#### TEXTE
_ _ _

Mardi 16 février, à 8h30 du matin, trois activistes de Greenpeace se sont enchaînés au portail de l’usine Areva située à Tricastin, dans la Drôme. À quelques mètres de là, quatre autres militants se sont fixés à un cône en béton lui-même accroché à la voie ferrée. Leur objectif : empêcher le départ d’un train chargé de déchets nucléaires français, bloqué à quelques mètres de là, de l’autre coté de la grille.
© Pierre Gleizes
Les activistes sont restés en place plus de neuf heures pour empêcher le convoi de sortir du complexe nucléaire, contraignant Areva à changer ses plans. Initialement prévu à Cherbourg le 17 février au matin, le transfert des conteneurs de déchets nucléaires sur le Kapitan Kuroptev, navire chargé d’acheminer la cargaison à Saint-Pétersbourg, devrait finalement être réalisé au port du Havre, le 17 février au soir.
Greenpeace est intervenu sur ce deuxième transport de déchets nucléaires prévus par Areva en direction de la Russie, après s’être déjà interposée pour dénoncer le premier convoi, à Cherbourg, le 25 janvier.
« Nous voulons obtenir un moratoire immédiat sur ces exportations de déchets en Russie, déclare Yannick Rousselet, chargé de campagne nucléaire de Greenpeace présent au Havre. Nous ne laisserons pas passer un seul convoi sans entrave. La Russie n’est pas une poubelle ! Si les pouvoirs publics laissent Areva et EDF poursuivre leur trafic opaque en toute impunité, nous sommes contraints d’agir. »
Des mensonges, rien que des mensonges !
En Russie, Areva et EDF prétendent que ces déchets sont revalorisés, afin d’être ensuite rapatriés en France puis réintroduits dans les centrales. En réalité, il n’en est rien. Selon le rapport reprenant les chiffres avancés par les industriels eux-mêmes et publié par Greenpeace en décembre dernier, 33 000 tonnes d’uranium ont été exportées vers la Russie depuis 2006, alors que seules 3 090 tonnes d’uranium ont fait le chemin inverse…
La grande arnaque du recyclage
Areva martèle que les déchets nucléaires sont recyclables à 96 %. Une fois coupé et dissout, le combustible irradié se divise en trois catégories : environ 95 % d’uranium, 1 % de plutonium et 4 % de déchets ultimes. Aujourd’hui seule une partie du plutonium est effectivement réutilisée pour produire un nouveau combustible, baptisé le Mox. Les 4 % de déchets ultimes sont vitrifiés et stockés. Restent donc la majeure partie : l’uranium de retraitement, qui représente 95 % du résultat du retraitement. C’est cette matière qu’Areva et EDF expédient en Russie.

_ _ _

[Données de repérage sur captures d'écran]
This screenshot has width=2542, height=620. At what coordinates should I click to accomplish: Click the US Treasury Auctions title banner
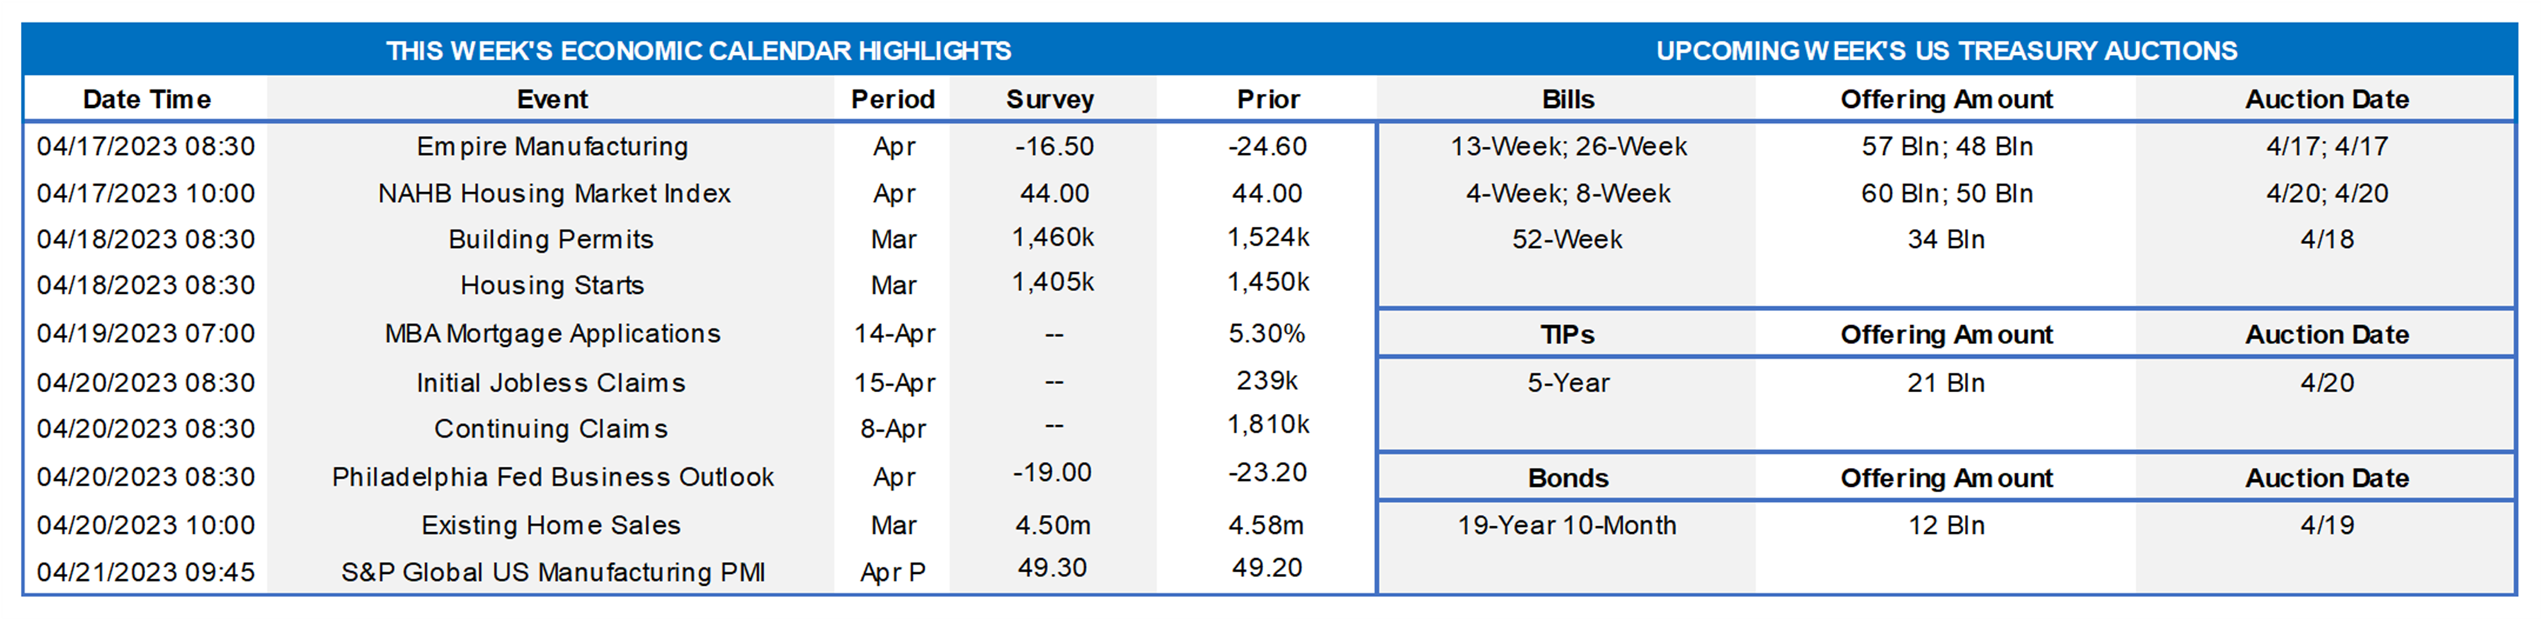pos(1946,50)
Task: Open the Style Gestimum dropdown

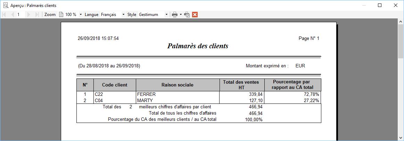Action: pyautogui.click(x=166, y=15)
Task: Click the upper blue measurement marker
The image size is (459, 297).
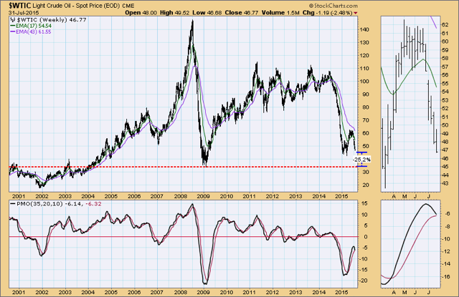Action: [x=361, y=152]
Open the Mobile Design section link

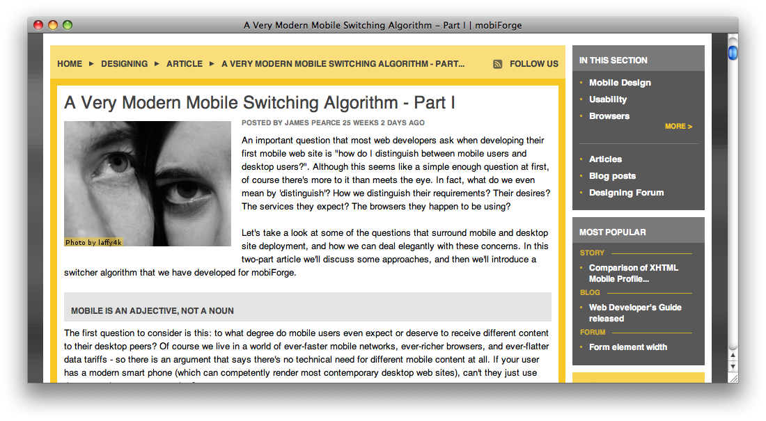[620, 83]
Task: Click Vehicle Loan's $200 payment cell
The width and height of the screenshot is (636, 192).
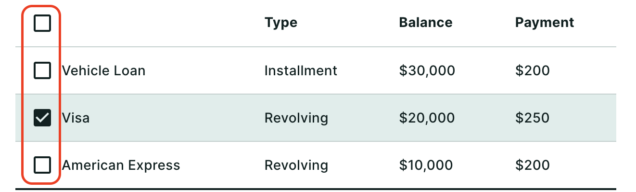Action: tap(532, 71)
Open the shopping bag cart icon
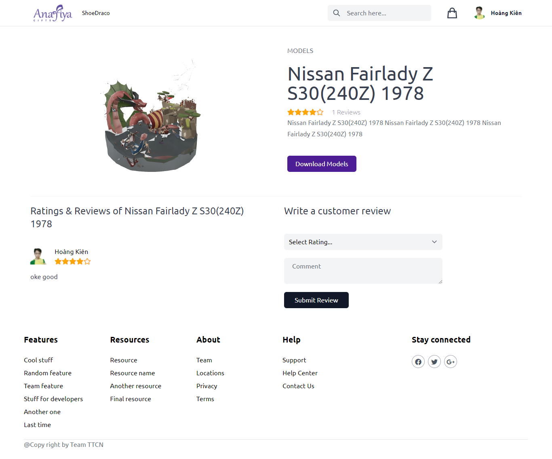The width and height of the screenshot is (552, 459). click(x=452, y=13)
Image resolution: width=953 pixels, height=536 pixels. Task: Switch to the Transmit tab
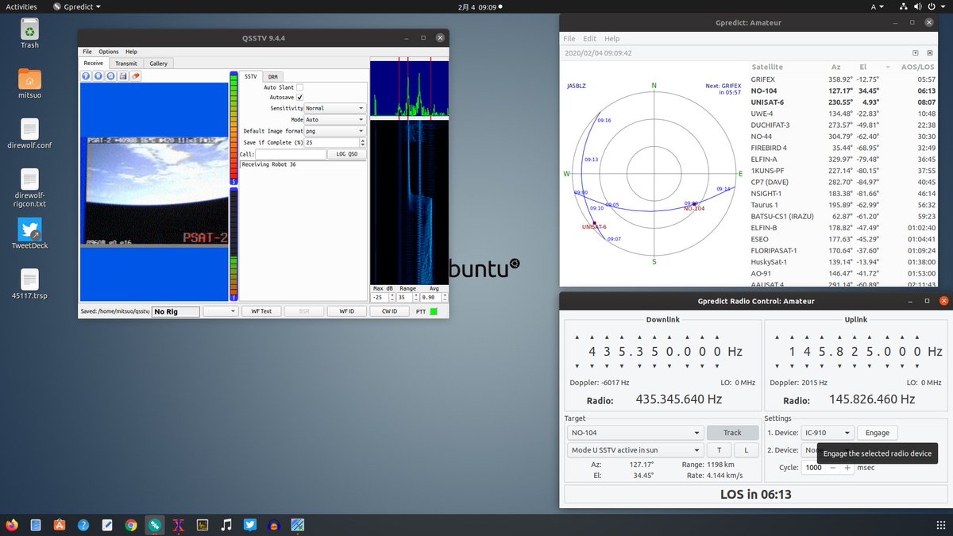coord(125,64)
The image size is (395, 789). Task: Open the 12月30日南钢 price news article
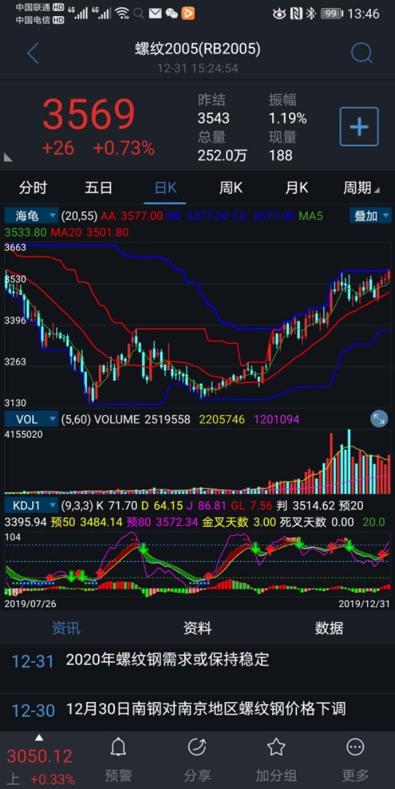(206, 709)
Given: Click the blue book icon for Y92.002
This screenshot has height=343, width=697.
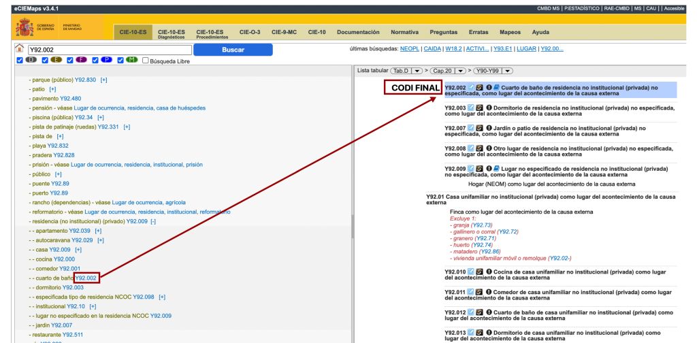Looking at the screenshot, I should pos(497,88).
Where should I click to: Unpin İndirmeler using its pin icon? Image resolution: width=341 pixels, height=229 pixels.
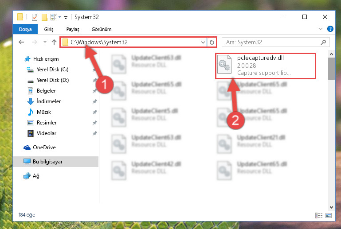(94, 101)
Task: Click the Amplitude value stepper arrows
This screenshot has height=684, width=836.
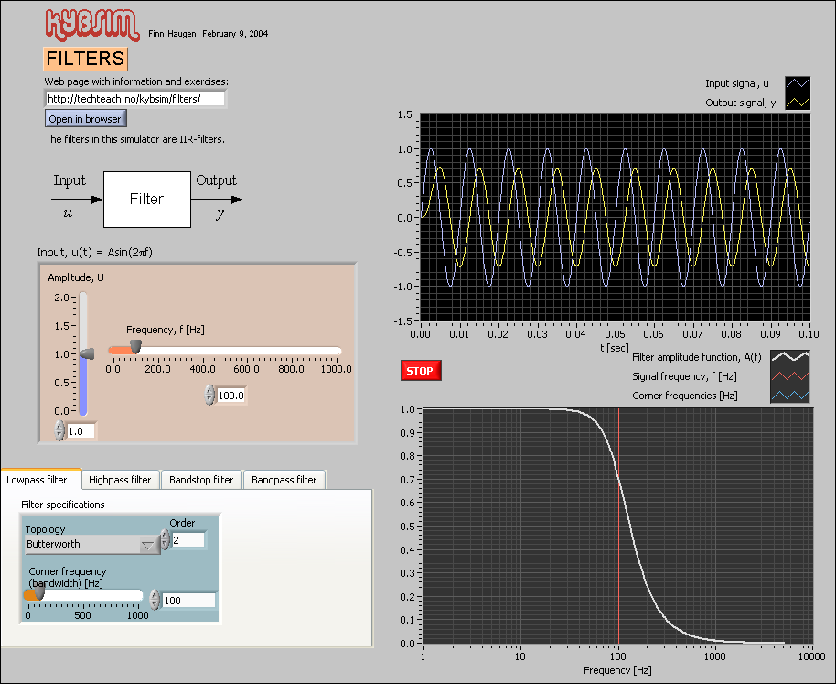Action: coord(60,430)
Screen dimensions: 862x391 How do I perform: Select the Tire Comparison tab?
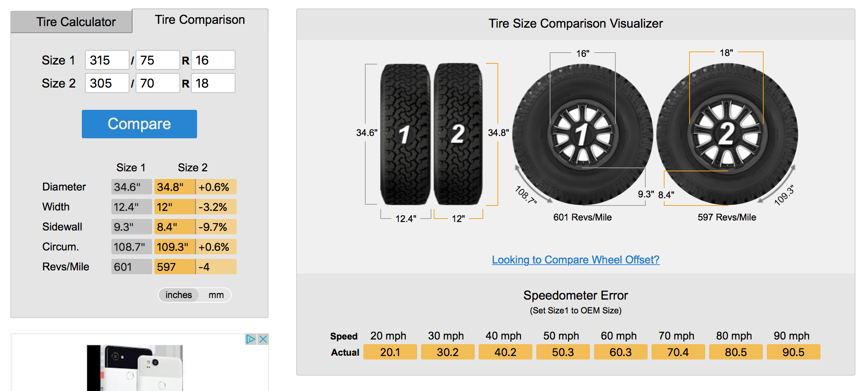(200, 20)
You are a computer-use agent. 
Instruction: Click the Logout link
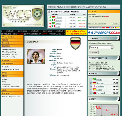pos(116,24)
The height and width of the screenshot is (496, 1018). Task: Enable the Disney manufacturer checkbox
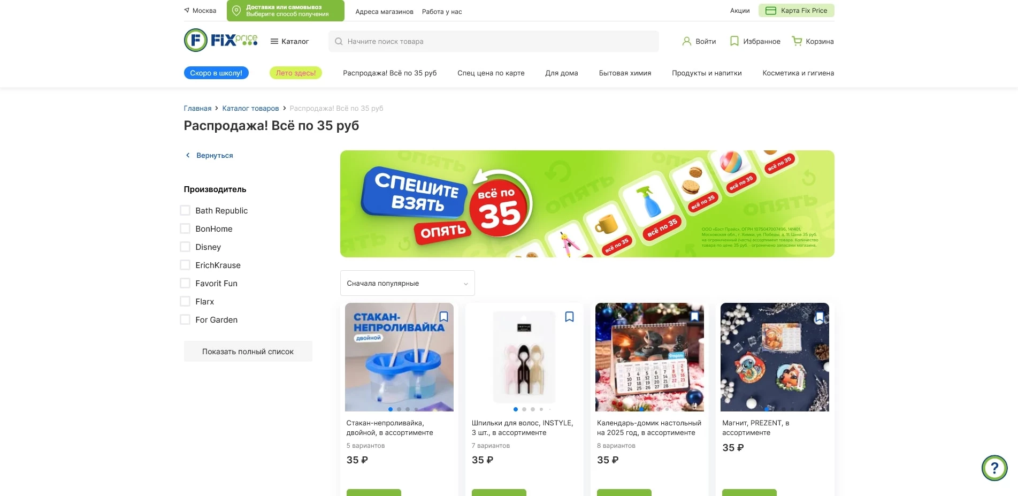tap(185, 247)

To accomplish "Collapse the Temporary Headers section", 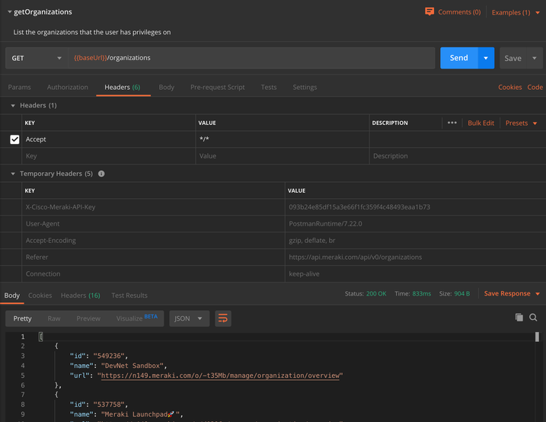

_ _ _

#### TRAVAIL DEMANDÉ
Reproduisez fidèlement le passage de l'article sur le blocage du convoi de déchets nucléaires compris entre « Greenpeace est intervenu » et « le 25 janvier. », bornes incluses. La consultation des entrées n'est pas nécessaire.

#### VOTRE SOLUTION
Greenpeace est intervenu sur ce deuxième transport de déchets nucléaires prévus par Areva en direction de la Russie, après s’être déjà interposée pour dénoncer le premier convoi, à Cherbourg, le 25 janvier.